The report authors said they did not seek to blame any one single factor - instead focusing on "longer-term trends that have led us to this point".

Image caption,

Nic Dakin, right, had been MP for Scunthorpe since 2010 before his loss to Holly Mumby-Croft, left

But former Scunthorpe MP Nic Dakin, who was among those Labour candidates to lose their seat, believes the collapse of the party in the north was largely due to Jeremy Corbyn's leadership.

Mr Dakin, who lost to Holly Mumby-Croft by 20,306 votes to 13,855, said he knew his number was up the moment what he describes as the "kamikaze election" was called.

"As soon as the general election was called I knew I would lose, it was pretty obvious," he said.

"I knew what it was like on the ground and how people were feeling about certain issues so I knew that it was highly unlikely that we could win.

"I think [Brexit] was an element in the thinking but I do not think it was as significant a factor as their concern about the leadership."

Red wall, blue wall. Whichever Westminster headline phrase you want to use it's important to remember it's all about people.

Some of the seats Labour lost here once had majorities of over 20,000. Some elected their first ever Conservative MP in 2019.

Doncaster was where the Labour Party started among railway unions - last year it elected a Conservative MP in Don Valley.

Next door is Rother Valley, a similar constituency made up of former pit villages. It also went blue. The Rother Valley MP has no Conservative colleagues at all on his local council.

Labour for the North's report says the party should have seen it coming. Its challenge is to win back people who had voted red all their lives.

The challenge for those new, blue, MPs is to make those votes permanent rather than borrowed.

In Don Valley, Caroline Flint was also among the Labour casualties, losing the seat she had held since 1997 and the party had held since 1922.

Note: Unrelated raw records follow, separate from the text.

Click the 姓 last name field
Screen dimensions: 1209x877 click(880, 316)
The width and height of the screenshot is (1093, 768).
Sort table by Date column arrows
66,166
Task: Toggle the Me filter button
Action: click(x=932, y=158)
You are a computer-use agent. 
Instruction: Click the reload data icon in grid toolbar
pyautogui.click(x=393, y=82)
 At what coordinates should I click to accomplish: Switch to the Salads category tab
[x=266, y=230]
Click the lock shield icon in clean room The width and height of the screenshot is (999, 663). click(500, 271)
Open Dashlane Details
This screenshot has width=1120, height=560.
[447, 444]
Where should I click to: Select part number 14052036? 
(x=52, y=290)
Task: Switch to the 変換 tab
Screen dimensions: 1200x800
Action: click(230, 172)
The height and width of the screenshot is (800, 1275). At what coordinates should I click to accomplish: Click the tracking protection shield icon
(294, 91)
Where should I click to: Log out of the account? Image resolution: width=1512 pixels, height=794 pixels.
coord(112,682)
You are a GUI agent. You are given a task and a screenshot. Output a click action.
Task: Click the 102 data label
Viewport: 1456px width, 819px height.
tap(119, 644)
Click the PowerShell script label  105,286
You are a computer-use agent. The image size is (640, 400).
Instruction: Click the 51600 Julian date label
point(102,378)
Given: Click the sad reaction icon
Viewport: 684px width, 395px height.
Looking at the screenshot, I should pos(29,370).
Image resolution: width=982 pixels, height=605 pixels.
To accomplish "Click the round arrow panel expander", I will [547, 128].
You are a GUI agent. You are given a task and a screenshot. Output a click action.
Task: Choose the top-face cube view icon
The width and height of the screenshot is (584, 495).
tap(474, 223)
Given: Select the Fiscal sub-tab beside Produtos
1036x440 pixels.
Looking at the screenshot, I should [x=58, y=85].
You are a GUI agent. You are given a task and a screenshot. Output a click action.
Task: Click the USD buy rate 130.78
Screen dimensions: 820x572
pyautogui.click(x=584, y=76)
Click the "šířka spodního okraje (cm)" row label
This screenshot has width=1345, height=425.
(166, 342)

Like Mr Dakin, she said she knew her seat was "doomed" the moment the election was called, citing people's anger over Brexit and Mr Corbyn's "unpopular" leadership.

Image caption,

Caroline Flint's Don Valley seat elected an Conservative MP for the first time in 2019

"Many people in the days leading up to the election and since have said I didn't lose my seat, Labour lost the seat," she said.

"There are now 24 seats, including my own, that had never had a Conservative MP but do today and that's because we pushed to the brink the loyalty of those Labour voters in those areas until they felt on 12 December 'we're voting Tory'."

She said Labour needed to stop being a party only for cities and university towns and work hard to win back the support of "traditional working-class seats".

"They need to feel that the Labour Party likes them, respects their values, respects their decisions even if they don't agree with it," she added.

That view is shared by Yvette Cooper, who retained her seat in Normanton, Pontefract and Castleford, but saw her majority cut from 14,499 to 1,276.

"Labour has got to earn back trust and we've got to work at it," she said.

"It was a tough result for us last year and that means being back in our communities, working hard to get people through tough times."